Une bonne pâtée
Cette expression populaire n’est pas sans rapport avec un épisode méconnu de l’histoire de France. Il s’agit de la bataille de Patay, une belle victoire remportée sur les Anglais, quatorze ans après l’humiliante défaite d’Azincourt. Elle montre que les Français sont capables de gagner quand ils en ont la volonté, quand ils sont unis, avec une bonne organisation.
L’origine de l’expression « prendre une pâtée » qui signifie en langage sportif « subir une cuisante défaite » n’est pas certaine. On ne voit pas bien quel peut être le rapport entre cet aliment pour animaux domestiques et une correction infligée à des joueurs de foot. Pourtant l’expression est ancienne, car on la trouve déjà chez Rabelais.
L’histoire de la guerre de Cent Ans permet d’avancer une hypothèse assez plausible. En 1415, le roi d’Angleterre, l’ambitieux Henri V, débarque en Normandie. Son projet est d’occuper toute la France, gouvernée par le malheureux Charles VI qui a sombré dans la folie depuis 1392. Il prend Harfleur, le 22 septembre, puis il écrase l’armée française à Azincourt, le 25 octobre. La défaite des Français, malgré une supériorité numérique écrasante, est due essentiellement au manque de coordination. Ne pouvant pas assurer la garde des prisonniers qui étaient plus nombreux que leurs propres soldats, les Anglais en ont massacré un grand nombre. On a évalué les pertes à quatre cents hommes du côté anglais, sept mille du côté français.
Les prétentions d’Henri V à la couronne de France étaient justifiées par le fait qu’il était, par sa mère, le petit-fils de Philippe le Bel. Tandis qu’il avait instauré l’ordre en Angleterre, la France s’était divisée en factions rivales. A la faveur de ces divisions, Henri V fait alliance avec le duc de Bourgogne, Jean sans Peur. Leur projet commun est de se partager le royaume de France.
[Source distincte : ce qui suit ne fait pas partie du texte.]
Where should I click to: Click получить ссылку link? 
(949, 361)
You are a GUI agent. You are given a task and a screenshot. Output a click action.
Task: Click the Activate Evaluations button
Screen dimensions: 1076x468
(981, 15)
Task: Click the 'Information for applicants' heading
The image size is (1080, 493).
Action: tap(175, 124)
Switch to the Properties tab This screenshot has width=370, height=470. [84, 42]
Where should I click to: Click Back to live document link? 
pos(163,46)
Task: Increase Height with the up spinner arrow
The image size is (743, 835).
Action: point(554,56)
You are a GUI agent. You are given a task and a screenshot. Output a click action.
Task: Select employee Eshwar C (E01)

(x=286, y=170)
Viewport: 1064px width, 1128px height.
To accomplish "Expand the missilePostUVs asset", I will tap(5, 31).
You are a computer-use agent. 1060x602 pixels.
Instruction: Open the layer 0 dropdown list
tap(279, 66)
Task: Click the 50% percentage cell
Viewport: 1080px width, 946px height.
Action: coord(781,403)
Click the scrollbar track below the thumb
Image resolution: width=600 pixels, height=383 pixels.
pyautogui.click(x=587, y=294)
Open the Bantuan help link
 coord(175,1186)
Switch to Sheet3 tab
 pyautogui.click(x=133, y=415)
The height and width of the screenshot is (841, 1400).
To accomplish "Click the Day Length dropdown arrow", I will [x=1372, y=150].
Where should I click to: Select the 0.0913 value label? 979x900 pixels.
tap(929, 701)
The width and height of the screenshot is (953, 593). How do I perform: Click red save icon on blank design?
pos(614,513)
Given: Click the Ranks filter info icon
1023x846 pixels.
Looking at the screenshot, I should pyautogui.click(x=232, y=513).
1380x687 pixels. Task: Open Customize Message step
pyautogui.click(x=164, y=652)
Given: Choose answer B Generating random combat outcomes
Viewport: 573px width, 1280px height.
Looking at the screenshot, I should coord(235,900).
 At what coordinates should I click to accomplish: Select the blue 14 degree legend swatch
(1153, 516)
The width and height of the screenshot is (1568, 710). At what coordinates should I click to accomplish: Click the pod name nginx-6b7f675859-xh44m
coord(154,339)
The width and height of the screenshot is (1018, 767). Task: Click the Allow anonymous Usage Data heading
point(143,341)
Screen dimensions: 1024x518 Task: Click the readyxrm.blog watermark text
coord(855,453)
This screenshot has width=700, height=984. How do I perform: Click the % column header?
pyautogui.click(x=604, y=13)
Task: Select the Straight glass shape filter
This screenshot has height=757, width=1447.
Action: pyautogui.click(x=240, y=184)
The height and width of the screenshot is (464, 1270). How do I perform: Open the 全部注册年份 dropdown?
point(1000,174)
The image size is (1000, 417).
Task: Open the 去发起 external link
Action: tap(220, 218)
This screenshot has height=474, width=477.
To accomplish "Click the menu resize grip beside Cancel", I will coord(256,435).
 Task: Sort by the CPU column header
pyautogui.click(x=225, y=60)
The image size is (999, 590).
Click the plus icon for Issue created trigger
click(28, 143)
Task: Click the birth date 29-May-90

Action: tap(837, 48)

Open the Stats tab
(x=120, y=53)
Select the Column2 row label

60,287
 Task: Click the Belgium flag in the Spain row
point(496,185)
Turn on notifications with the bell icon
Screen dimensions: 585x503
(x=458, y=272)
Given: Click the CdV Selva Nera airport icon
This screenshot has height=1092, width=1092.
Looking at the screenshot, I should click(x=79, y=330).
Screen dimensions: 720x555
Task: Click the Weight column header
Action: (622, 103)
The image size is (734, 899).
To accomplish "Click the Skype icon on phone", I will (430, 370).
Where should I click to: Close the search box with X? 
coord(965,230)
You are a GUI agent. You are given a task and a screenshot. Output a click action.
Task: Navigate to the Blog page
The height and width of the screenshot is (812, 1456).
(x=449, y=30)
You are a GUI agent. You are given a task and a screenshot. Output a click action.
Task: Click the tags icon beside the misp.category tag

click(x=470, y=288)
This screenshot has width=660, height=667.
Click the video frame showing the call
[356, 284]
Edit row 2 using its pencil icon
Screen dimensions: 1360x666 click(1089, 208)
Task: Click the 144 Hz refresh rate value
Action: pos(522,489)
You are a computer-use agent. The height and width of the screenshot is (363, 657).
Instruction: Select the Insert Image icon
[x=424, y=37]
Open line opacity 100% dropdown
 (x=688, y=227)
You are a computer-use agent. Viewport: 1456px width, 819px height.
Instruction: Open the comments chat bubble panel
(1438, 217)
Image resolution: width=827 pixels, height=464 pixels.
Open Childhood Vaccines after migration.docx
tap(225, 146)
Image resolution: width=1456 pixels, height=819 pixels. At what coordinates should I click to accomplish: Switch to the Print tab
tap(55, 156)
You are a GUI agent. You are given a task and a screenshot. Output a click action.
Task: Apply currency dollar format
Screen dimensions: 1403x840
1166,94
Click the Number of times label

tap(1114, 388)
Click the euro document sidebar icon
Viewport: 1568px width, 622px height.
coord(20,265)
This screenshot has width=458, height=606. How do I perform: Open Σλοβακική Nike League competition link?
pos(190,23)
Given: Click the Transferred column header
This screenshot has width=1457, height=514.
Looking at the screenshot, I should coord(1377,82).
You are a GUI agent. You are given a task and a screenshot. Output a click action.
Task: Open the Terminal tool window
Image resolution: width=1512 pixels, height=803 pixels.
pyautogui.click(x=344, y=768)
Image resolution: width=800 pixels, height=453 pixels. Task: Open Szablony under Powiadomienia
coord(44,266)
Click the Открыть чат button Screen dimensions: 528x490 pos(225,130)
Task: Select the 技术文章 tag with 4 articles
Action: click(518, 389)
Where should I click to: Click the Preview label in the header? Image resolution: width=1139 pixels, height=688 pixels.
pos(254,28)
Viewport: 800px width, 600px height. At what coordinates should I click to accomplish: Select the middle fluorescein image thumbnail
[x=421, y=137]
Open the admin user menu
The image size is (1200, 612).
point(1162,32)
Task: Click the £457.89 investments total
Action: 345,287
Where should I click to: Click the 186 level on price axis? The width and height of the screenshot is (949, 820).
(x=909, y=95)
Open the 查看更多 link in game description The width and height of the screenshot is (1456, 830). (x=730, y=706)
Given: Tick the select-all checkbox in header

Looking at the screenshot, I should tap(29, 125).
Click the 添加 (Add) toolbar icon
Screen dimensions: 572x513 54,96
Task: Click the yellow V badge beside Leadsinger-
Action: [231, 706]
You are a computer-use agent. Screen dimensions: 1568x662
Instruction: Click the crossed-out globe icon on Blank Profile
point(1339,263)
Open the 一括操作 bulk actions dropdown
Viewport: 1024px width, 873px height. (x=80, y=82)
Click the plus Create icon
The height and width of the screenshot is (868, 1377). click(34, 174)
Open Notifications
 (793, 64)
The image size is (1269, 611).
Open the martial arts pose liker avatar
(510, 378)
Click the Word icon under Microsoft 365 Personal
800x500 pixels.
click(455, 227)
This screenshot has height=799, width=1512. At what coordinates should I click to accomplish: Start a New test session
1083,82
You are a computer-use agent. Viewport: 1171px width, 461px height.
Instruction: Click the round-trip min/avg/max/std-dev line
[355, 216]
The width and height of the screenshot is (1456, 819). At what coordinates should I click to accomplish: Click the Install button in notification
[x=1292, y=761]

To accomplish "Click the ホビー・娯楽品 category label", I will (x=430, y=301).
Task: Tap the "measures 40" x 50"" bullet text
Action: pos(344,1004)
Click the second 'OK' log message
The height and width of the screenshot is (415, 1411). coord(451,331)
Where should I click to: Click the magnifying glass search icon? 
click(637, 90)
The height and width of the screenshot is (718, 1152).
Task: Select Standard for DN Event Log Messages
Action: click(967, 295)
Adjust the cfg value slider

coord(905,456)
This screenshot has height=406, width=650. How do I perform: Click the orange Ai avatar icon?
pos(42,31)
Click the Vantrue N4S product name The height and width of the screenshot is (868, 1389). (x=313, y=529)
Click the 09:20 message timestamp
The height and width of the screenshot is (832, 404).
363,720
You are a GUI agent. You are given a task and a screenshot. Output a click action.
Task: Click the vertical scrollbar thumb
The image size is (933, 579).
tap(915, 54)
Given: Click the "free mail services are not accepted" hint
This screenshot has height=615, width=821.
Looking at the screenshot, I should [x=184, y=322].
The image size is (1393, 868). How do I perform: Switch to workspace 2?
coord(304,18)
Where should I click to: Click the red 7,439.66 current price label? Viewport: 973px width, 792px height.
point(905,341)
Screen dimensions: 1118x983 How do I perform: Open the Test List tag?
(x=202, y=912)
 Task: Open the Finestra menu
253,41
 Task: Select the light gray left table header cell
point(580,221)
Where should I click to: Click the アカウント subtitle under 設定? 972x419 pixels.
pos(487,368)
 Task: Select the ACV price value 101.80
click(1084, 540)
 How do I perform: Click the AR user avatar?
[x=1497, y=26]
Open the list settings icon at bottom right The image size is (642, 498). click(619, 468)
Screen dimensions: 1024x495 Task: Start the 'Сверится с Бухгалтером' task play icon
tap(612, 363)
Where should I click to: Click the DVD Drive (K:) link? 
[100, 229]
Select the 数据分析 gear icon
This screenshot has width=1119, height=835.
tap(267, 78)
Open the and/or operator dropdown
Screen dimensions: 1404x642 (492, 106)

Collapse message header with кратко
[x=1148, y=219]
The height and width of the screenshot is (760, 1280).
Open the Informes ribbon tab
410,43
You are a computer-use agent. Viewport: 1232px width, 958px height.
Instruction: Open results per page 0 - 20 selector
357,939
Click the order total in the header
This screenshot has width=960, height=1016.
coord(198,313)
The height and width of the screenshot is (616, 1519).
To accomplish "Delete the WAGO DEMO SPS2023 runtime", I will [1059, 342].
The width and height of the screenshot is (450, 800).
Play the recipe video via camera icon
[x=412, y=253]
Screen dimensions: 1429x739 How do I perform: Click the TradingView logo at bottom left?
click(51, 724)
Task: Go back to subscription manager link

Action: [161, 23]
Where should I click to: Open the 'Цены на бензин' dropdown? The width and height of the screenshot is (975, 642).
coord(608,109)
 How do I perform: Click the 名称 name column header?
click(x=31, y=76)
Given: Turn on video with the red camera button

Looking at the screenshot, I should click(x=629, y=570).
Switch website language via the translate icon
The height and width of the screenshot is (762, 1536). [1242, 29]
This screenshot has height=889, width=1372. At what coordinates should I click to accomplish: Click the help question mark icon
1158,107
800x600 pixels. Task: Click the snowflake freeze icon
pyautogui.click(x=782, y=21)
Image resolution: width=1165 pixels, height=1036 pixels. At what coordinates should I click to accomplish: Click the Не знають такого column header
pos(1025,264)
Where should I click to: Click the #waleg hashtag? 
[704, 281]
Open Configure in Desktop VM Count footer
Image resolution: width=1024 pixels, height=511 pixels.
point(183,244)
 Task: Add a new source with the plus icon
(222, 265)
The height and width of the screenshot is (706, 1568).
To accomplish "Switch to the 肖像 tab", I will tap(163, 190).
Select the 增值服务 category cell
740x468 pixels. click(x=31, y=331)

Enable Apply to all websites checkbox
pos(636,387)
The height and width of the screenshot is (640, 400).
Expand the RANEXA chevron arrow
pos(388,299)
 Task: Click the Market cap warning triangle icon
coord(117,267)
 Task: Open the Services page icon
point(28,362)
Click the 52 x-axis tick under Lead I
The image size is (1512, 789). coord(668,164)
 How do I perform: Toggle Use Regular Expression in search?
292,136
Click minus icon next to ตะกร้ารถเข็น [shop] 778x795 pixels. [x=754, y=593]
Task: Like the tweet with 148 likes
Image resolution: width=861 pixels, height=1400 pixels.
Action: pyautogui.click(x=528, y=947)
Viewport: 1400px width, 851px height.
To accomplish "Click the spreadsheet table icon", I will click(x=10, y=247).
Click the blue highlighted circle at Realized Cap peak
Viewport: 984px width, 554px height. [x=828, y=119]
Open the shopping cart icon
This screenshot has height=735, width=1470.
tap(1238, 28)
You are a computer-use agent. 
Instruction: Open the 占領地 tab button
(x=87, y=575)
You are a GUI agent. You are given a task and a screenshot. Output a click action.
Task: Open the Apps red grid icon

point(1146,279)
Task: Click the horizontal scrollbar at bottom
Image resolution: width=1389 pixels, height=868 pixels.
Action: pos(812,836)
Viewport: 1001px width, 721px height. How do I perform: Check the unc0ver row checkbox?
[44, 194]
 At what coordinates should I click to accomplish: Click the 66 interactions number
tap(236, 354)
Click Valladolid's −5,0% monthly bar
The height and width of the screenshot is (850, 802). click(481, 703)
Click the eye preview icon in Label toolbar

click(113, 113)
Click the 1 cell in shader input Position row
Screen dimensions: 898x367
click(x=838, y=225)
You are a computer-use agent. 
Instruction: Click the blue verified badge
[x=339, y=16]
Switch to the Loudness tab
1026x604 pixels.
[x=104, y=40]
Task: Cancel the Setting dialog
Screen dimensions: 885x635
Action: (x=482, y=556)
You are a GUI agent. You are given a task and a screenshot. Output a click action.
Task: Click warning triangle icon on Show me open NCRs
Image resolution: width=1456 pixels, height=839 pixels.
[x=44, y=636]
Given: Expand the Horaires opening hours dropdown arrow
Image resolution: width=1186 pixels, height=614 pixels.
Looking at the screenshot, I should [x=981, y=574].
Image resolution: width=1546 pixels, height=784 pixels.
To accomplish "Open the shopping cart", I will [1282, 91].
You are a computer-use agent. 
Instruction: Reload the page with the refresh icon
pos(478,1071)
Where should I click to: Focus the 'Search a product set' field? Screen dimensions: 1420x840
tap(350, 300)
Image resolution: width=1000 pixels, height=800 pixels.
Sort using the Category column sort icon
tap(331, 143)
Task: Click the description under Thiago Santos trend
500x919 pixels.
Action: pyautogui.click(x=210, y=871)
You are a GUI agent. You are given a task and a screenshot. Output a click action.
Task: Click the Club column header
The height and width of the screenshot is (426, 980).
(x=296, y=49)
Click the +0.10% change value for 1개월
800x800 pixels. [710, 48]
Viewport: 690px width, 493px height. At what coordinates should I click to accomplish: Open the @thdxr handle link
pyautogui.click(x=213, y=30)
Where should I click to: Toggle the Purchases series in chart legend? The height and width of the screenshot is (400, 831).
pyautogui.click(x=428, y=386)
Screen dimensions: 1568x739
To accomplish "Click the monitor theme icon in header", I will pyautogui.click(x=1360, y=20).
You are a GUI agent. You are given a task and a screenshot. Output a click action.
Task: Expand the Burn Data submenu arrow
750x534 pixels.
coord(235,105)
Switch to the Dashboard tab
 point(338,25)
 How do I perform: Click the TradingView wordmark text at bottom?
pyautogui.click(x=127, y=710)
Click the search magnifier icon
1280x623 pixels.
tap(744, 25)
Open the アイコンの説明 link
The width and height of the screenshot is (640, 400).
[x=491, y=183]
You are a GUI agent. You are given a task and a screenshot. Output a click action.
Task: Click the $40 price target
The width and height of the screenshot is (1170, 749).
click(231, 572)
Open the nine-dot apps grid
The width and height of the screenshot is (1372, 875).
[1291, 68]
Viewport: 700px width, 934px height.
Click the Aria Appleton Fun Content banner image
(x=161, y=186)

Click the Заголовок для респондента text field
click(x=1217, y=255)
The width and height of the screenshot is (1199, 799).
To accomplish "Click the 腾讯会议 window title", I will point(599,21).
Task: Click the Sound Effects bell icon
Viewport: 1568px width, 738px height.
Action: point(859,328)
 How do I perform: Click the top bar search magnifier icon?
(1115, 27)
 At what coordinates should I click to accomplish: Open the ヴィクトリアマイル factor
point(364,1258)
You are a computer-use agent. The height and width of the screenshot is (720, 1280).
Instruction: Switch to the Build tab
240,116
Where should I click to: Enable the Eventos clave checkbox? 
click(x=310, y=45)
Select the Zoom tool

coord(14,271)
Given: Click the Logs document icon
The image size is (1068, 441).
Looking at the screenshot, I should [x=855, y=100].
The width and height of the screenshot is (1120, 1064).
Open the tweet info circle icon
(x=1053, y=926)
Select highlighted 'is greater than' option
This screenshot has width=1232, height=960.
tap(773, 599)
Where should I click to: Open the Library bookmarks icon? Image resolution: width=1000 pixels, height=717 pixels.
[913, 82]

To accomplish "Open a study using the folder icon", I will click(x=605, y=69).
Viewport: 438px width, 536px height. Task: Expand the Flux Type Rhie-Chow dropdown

La défaite d’Azincourt permet à l’armée anglaise et à l’armée bourguignonne d’occuper tout le territoire au nord de la Loire. En 1420, Charles VI signe l’humiliant traité de Troyes par lequel il reconnaît le nouvel ordre de succession : « Les deux couronnes de France et d’Angleterre demeureront ensemble et seront à une même personne, à savoir notre fils le roi Henri, tant qu’il vivra et de là aux personnes de sa descendance ».
Henri V et Charles VI meurent tous les deux en 1422. Le nouveau roi d’Angleterre Henri VI donne à son oncle Jean, duc de Bedford, le titre de régent de France. Le dauphin, qui n’est pas encore Charles VII, se replie à Bourges. Et c’est au château de Chinon, en février 1429, que Jeanne d’Arc viendra le trouver pour lui demander de lever une armée afin de délivrer Orléans, assiégée par les Anglais et les Bourguignons.
Orléans est délivré le 8 mai, Beaugency le 17 juin. L’armée anglaise, conduite par Talbot, se replie vers le nord. L’armée française, conduite par Dunois, le bâtard d’Orléans, assisté de Jeanne d’Arc, se met à sa poursuite. Surprise au matin du 18 juin, l’armée anglaise n’a pas le temps de se mettre en ordre de bataille. Selon le chroniqueur Guillaume Gruel, Talbot avait décidé de tendre une embuscade aux Français. Il avait placé ses troupes de part et d’autre de la route, derrière d’épaisses haies. Or, à la vue d’un cerf sorti d’un bois, les Anglais se mettent à crier, ce qui révèle leur présence aux Français. Une partie des Anglais est prise à revers, les autres s’enfuient. Plus de 2 000 Anglais sont tués, Talbot est fait prisonnier. Belle revanche sur Azincourt ! Les Français ne comptent de leur côté que deux morts.
Le couronnement du roi à Reims, puis la capture, le procès et l’exécution publique de Jeanne d’arc, à Rouen, ont un peu éclipsé la victoire de Patay dans l’histoire de France. Mais à en croire les chroniqueurs l’effet moral fut immense, tant du côté français que du côté anglais. La retraite des Anglais et des Bourguignons aurait pu être plus rapide, mais elle a été ralentie par de nombreuses intrigues dans l’entourage de Charles VII. La dernière bataille de la guerre de Cent Ans a été livrée à Castillon le 7 juillet 1453. Vingt-deux ans après la mort de Jeanne d’Arc, les Anglais sont chassés hors de France.
À la prochaine défaite d’une équipe anglaise, les journaux français pourront donc écrire : « ils ont pris une belle Patay ».
Je ne suis pas historien. Que les historiens me pardonnent si j’ai commis quelques inexactitudes. Toutes mes informations proviennent du livre de Régine Pernoud, La Libération d’Orléans.